Terremotos na Venezuela deixam 164 mortos e quase mil feridos; buscas por sobreviventes continuam
Mais de 500 equipes de emergência atuam nos resgates após os tremores mais fortes registrados no país em um século

A Venezuela enfrenta uma das maiores tragédias de sua história recente após dois fortes terremotos atingirem o país na noite de quarta-feira (24/6). Até a manhã desta quinta-feira (25), as autoridades confirmaram 164 mortes e 971 feridos, enquanto centenas de equipes de resgate continuam as buscas por sobreviventes sob os escombros.
Segundo o governo venezuelano, os tremores registraram magnitudes de 7,2 e 7,5 e foram seguidos por pelo menos 20 réplicas. Especialistas classificam os abalos como os mais intensos registrados no país nos últimos 100 anos.
Sobreviventes são encontrados entre os escombros
Imagens divulgadas pela imprensa e nas redes sociais mostram momentos de emoção durante os resgates. A cada sobrevivente retirado com vida dos destroços, moradores e equipes de emergência comemoram e aplaudem.
Mais de 500 equipes de socorro atuam nas áreas atingidas. Segundo a presidente interina da Venezuela, Delcy Rodríguez, reforços internacionais devem chegar nas próximas horas para auxiliar nas operações.
Número de vítimas pode aumentar
Embora o balanço oficial registre 164 mortes, o Serviço Geológico dos Estados Unidos (USGS) avalia que o total de vítimas fatais pode aumentar significativamente.
De acordo com estimativas preliminares do órgão, o número de mortos pode variar entre 10 mil e 100 mil, dependendo da extensão dos danos estruturais e do número de pessoas ainda desaparecidas.
O Ministério das Relações Exteriores do Brasil informou que, até o momento, não há registro de brasileiros entre as vítimas.
Governo decreta estado de emergência
Após os terremotos, o governo venezuelano decretou estado de emergência em todo o país.
As autoridades suspenderam aulas e interromperam serviços considerados não essenciais para concentrar esforços nas operações de busca e salvamento.
Além disso, redes de gás e energia elétrica foram desligadas preventivamente em várias regiões para evitar explosões e novos acidentes.
Diversos países manifestaram solidariedade à população venezuelana e colocaram equipes e recursos à disposição.
Entre os governos que anunciaram apoio estão Brasil, Estados Unidos, México, Turquia, Portugal e China.
O presidente dos Estados Unidos, Donald Trump, informou que autorizou todas as agências federais competentes a prestarem assistência humanitária.
Já o governo chinês afirmou que fornecerá apoio técnico e logístico às autoridades venezuelanas.
Como ocorreram os terremotos?
Os dois terremotos aconteceram pouco depois das 19h, no horário de Brasília, com menos de um minuto de intervalo.

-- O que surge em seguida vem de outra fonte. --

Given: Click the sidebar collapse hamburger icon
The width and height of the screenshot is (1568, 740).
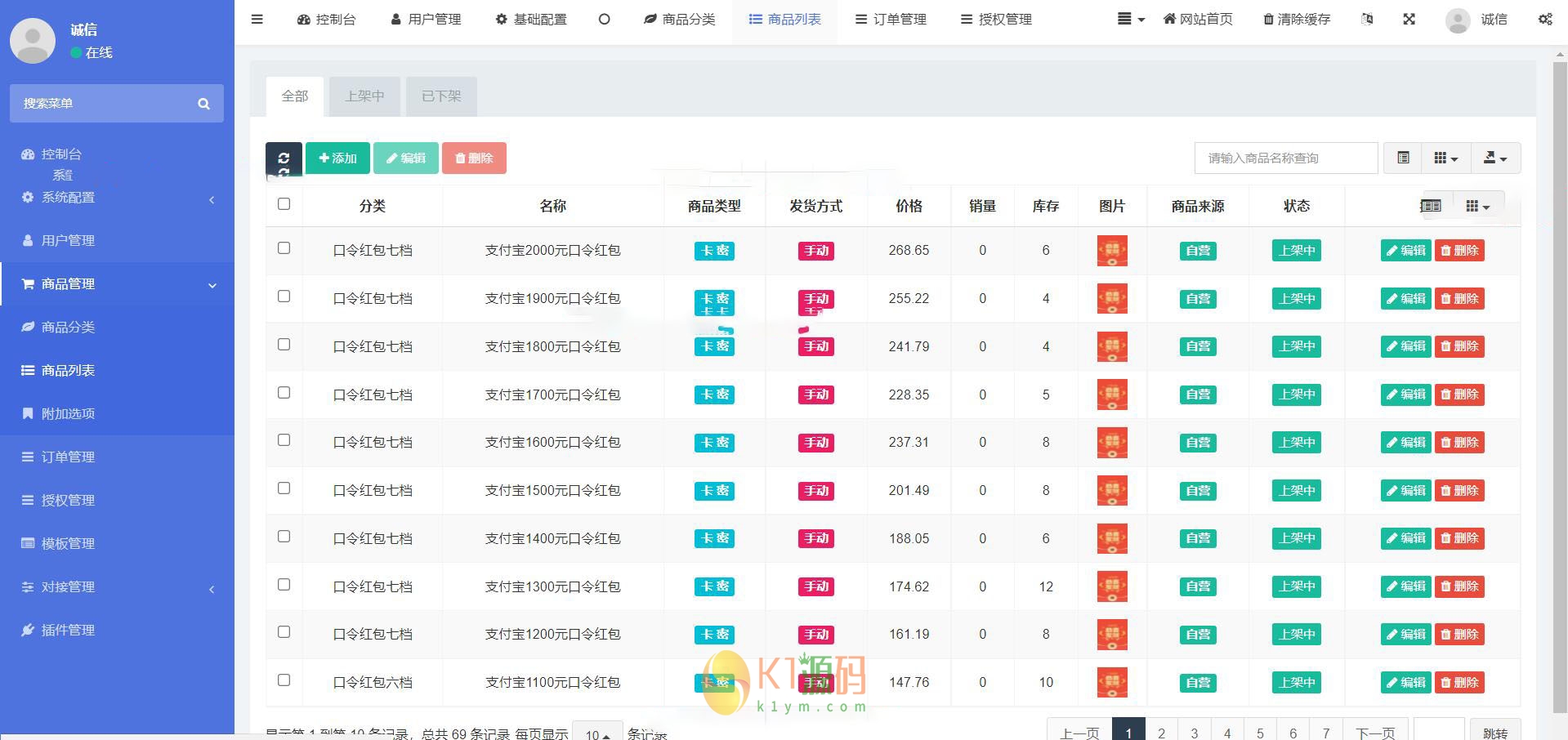Looking at the screenshot, I should (x=257, y=19).
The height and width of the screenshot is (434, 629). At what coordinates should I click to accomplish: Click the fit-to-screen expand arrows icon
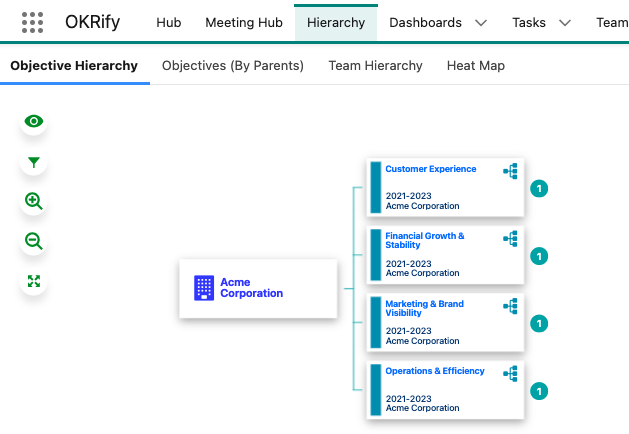(34, 281)
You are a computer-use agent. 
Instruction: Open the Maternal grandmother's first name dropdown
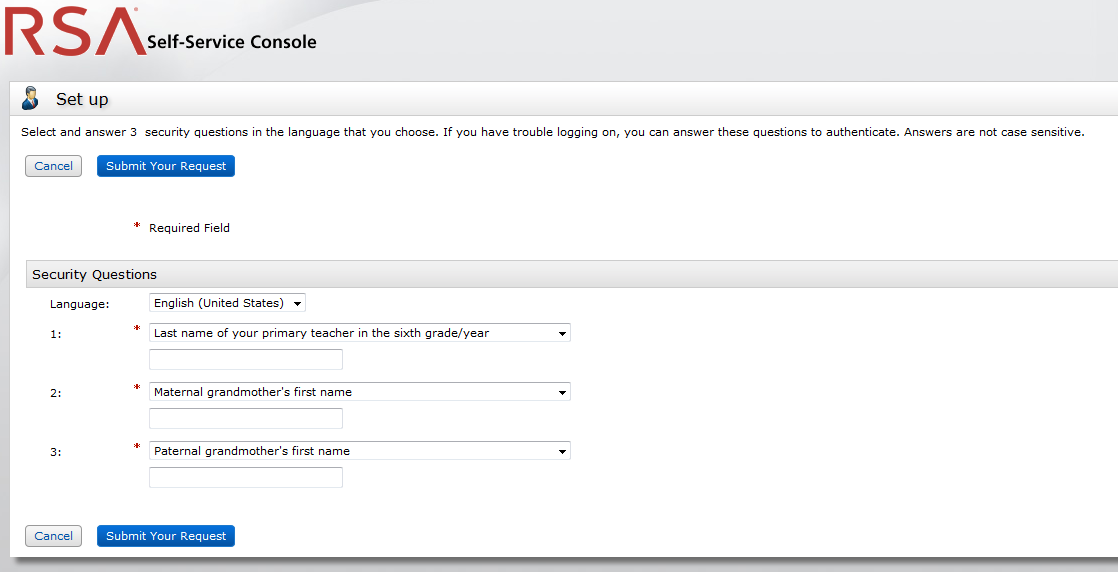coord(360,392)
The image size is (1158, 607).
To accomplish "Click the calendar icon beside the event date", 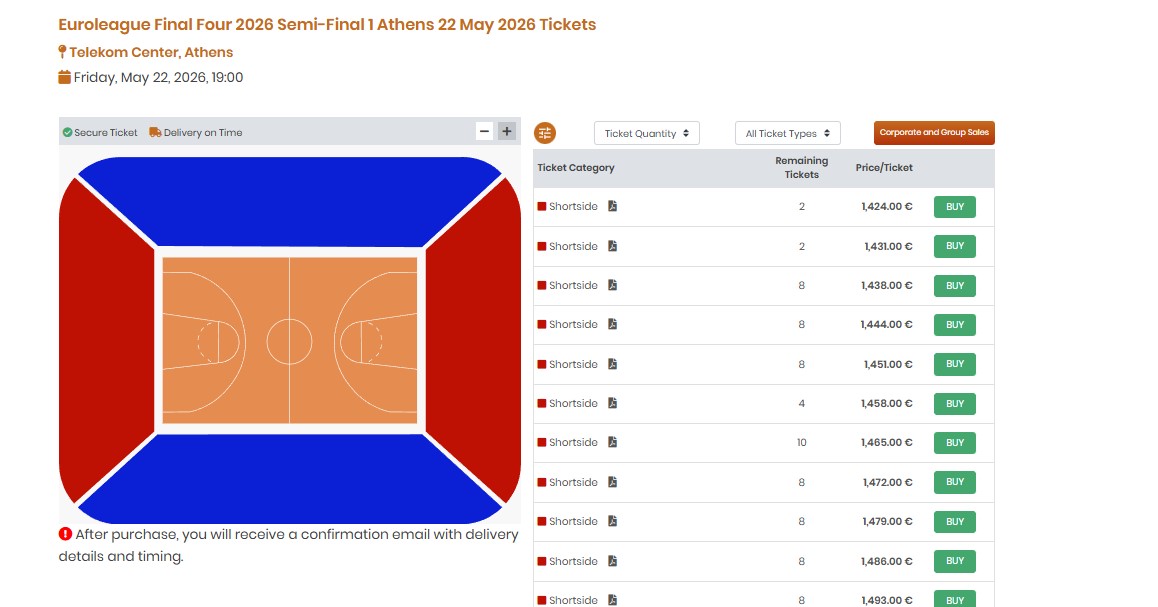I will point(63,77).
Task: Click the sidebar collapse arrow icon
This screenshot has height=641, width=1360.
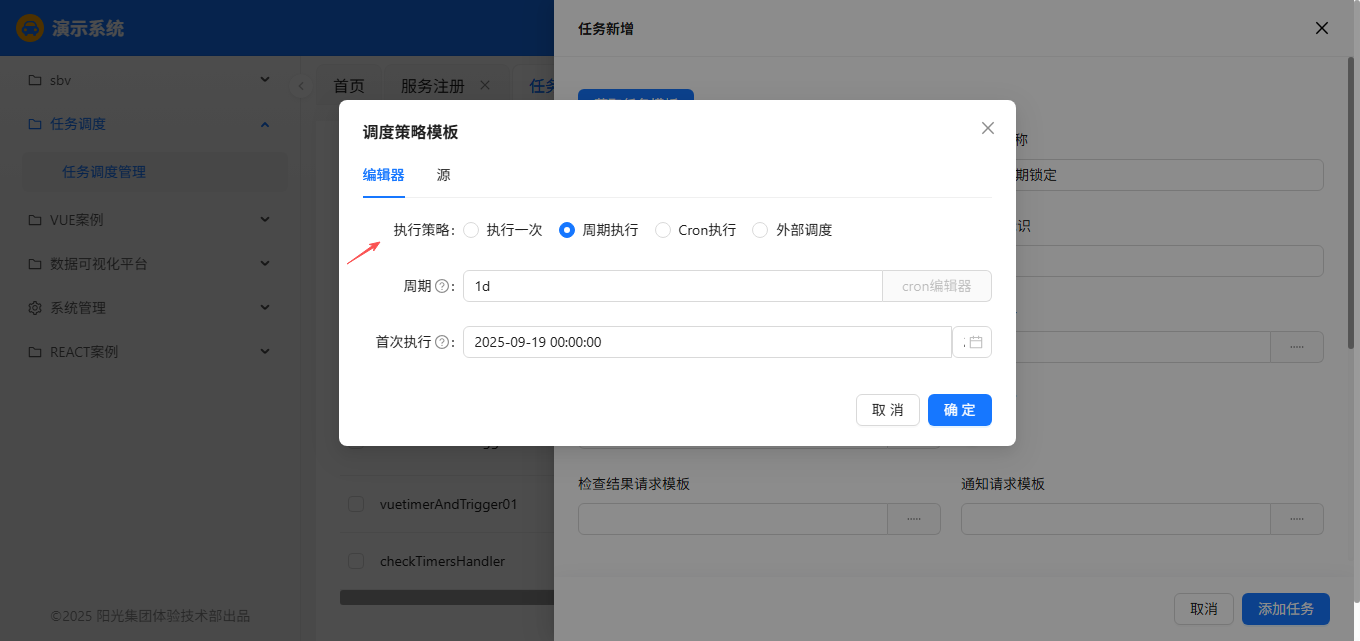Action: (x=301, y=86)
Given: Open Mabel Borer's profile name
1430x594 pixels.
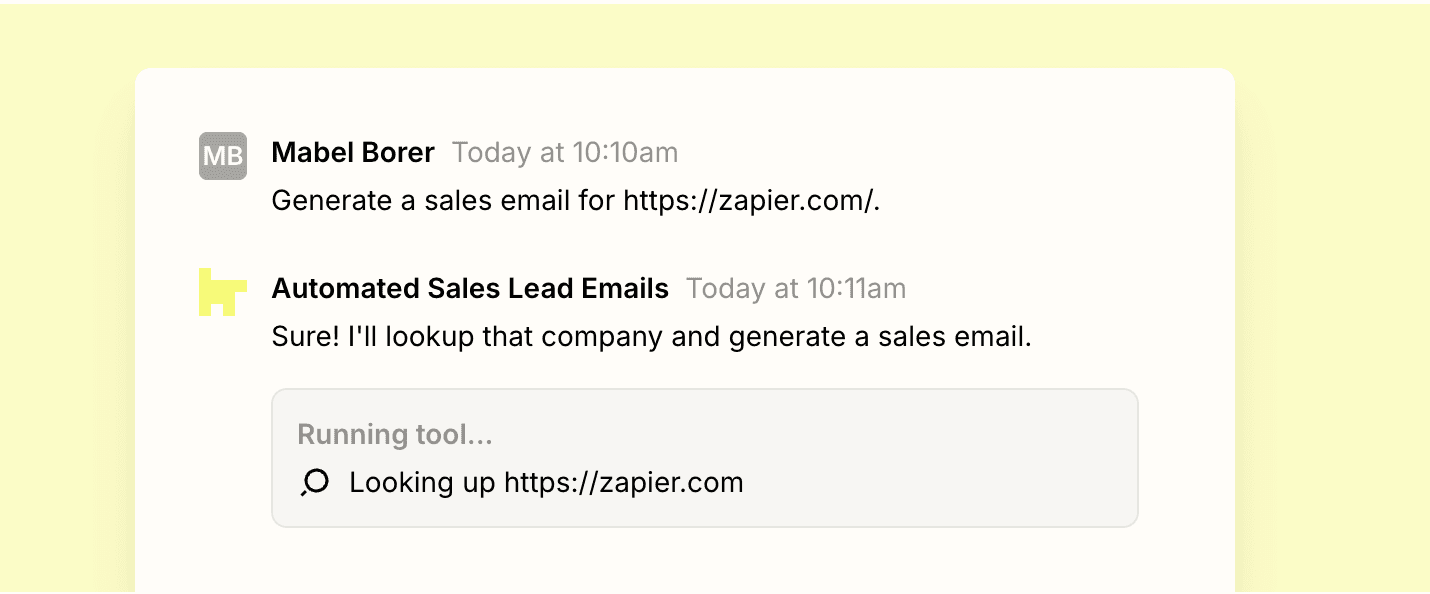Looking at the screenshot, I should (x=353, y=153).
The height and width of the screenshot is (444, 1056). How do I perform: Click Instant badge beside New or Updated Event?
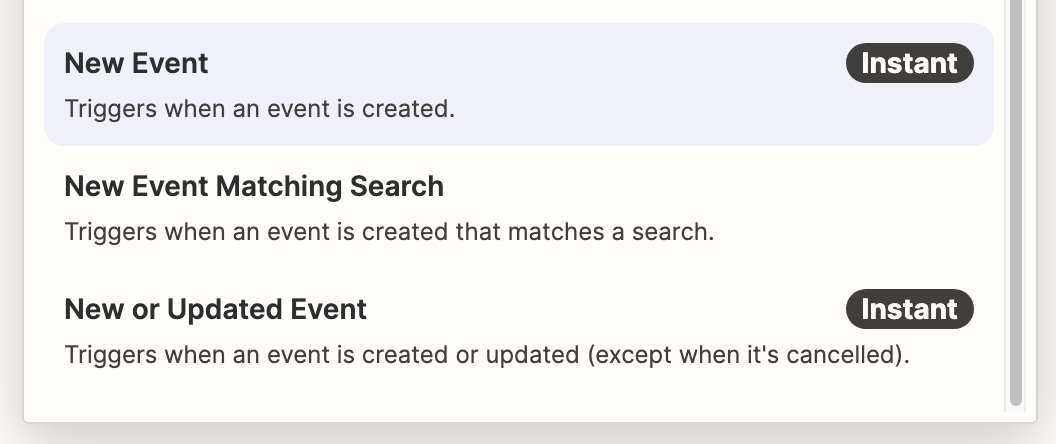(x=909, y=309)
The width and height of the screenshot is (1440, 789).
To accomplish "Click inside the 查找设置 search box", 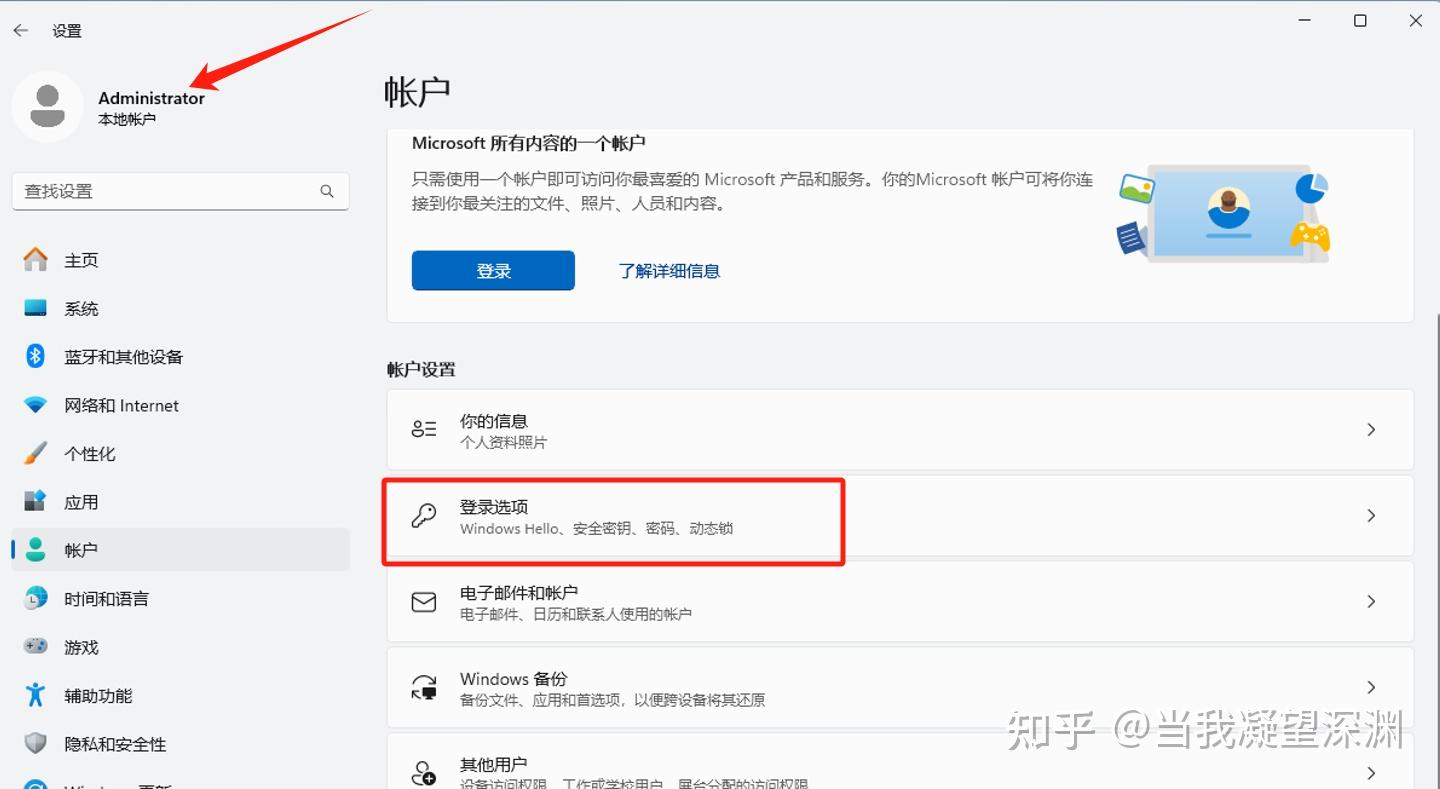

Segundo o Serviço Geológico dos Estados Unidos, os epicentros ficaram separados por apenas cinco quilômetros.
O tremor mais forte teve magnitude 7,5 e ocorreu próximo à cidade de El Guayabo, a cerca de 168 quilômetros de Caracas.
Os especialistas classificaram o terremoto como raso, já que ocorreu a aproximadamente 13 quilômetros de profundidade. Esse tipo de fenômeno costuma provocar danos mais severos em áreas urbanas.
Prédios, casas e hotel desabaram
Os terremotos provocaram destruição em várias regiões do país.
Em Caracas, edifícios residenciais e comerciais sofreram colapsos parciais ou totais. Equipes de resgate trabalham para localizar pessoas desaparecidas nos escombros. No litoral venezuelano, um hotel de pelo menos oito andares desabou completamente.
O Aeroporto Internacional Simón Bolívar também sofreu danos estruturais após parte do teto ceder. As operações foram suspensas por tempo indeterminado.
Hospitais da capital foram colocados em regime de emergência para atender o grande número de feridos.
Tremores foram sentidos no Brasil
A Rede Sismográfica Brasileira informou que os terremotos foram detectados por estações de monitoramento instaladas no país.
Moradores de cidades como Belém, Manaus, Boa Vista e Macapá relataram ter sentido os tremores.
Segundo especialistas do Centro de Sismologia da Universidade de São Paulo (USP), terremotos dessa magnitude podem ser percebidos a grandes distâncias. Apesar disso, os cientistas afirmam que não houve risco de danos estruturais nas cidades brasileiras.